**Task to complete:** Give the entries from their first line through the line containing "center [142, 135].", both ends included, as a Markdown table with the columns Row and Entry line. Number each line and leave out blank lines.

**Entries provided:**
* * * * * * * * *

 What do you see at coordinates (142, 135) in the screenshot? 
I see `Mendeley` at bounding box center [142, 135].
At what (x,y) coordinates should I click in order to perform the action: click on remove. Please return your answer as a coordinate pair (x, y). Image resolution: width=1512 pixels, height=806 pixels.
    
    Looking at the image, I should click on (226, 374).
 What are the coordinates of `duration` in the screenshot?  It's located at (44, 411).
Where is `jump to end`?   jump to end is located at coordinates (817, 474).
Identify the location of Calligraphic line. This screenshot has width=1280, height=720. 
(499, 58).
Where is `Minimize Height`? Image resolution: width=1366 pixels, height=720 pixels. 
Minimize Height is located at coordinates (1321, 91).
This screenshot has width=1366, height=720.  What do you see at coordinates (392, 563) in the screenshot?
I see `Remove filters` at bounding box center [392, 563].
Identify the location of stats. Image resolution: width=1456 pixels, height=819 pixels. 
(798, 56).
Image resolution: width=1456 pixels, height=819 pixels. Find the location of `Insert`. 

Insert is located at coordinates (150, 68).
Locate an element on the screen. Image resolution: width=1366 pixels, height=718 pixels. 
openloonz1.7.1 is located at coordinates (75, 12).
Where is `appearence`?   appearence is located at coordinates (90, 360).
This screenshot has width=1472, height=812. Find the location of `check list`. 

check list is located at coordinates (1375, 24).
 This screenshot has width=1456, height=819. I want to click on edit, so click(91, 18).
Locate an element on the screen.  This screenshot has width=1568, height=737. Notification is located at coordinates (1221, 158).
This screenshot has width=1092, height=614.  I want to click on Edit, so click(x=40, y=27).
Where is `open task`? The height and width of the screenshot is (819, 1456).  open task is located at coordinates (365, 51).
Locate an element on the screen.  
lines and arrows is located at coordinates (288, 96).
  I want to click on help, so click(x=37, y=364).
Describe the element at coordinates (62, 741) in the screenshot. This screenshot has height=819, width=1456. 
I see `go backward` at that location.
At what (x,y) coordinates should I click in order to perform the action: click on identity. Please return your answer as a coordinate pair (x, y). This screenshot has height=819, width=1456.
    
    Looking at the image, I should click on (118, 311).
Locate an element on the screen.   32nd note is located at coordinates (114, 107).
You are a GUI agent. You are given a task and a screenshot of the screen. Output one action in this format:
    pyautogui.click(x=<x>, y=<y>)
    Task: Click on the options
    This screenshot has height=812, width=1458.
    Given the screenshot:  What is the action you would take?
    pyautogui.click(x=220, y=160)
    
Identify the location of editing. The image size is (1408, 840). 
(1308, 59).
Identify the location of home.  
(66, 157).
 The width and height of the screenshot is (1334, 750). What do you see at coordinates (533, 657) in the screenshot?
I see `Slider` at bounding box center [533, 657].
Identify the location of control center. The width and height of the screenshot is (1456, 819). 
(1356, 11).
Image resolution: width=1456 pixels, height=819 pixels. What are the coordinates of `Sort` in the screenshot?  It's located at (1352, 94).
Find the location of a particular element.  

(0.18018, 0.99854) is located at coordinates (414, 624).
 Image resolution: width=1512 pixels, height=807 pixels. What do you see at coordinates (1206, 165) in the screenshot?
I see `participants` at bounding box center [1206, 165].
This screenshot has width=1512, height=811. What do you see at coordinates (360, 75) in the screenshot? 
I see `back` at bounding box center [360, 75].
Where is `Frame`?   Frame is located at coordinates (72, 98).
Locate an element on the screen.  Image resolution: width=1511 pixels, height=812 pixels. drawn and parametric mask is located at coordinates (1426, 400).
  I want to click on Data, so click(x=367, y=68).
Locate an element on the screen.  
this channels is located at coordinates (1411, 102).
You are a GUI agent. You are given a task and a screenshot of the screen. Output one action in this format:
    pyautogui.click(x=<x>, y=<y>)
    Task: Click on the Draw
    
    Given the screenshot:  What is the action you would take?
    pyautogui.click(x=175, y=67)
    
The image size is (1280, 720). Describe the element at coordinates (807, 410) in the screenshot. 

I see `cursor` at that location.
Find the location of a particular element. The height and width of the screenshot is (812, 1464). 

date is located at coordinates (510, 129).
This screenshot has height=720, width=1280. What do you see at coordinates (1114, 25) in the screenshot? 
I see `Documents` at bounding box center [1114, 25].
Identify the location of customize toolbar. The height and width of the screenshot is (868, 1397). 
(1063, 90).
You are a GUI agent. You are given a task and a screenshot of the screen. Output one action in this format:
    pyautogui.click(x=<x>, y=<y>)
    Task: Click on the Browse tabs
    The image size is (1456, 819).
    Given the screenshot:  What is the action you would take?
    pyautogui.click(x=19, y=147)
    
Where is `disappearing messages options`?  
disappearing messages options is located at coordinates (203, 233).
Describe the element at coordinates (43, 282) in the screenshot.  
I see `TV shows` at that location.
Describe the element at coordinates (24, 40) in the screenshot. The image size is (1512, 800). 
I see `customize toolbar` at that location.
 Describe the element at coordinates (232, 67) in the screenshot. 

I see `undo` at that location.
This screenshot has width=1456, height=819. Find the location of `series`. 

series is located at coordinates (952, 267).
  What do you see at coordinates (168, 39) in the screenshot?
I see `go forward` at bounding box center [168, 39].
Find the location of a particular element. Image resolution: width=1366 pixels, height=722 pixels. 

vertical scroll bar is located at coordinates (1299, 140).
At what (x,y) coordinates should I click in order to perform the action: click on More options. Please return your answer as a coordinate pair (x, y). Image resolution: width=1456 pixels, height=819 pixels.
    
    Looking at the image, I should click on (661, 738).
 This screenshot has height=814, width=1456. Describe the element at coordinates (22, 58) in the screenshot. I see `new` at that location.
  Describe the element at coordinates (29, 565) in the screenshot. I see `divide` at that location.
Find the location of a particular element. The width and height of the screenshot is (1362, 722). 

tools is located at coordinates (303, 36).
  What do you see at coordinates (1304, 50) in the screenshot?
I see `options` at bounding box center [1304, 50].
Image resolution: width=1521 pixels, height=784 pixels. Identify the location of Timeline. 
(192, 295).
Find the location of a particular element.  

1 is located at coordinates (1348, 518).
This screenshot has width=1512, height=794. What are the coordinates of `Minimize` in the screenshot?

* * * * * * * * *

**Answer to the problem:**
| Row | Entry line |
|---|---|
| 1 |  What do you see at coordinates (142, 135) in the screenshot?  |
| 2 | I see `Mendeley` at bounding box center [142, 135]. |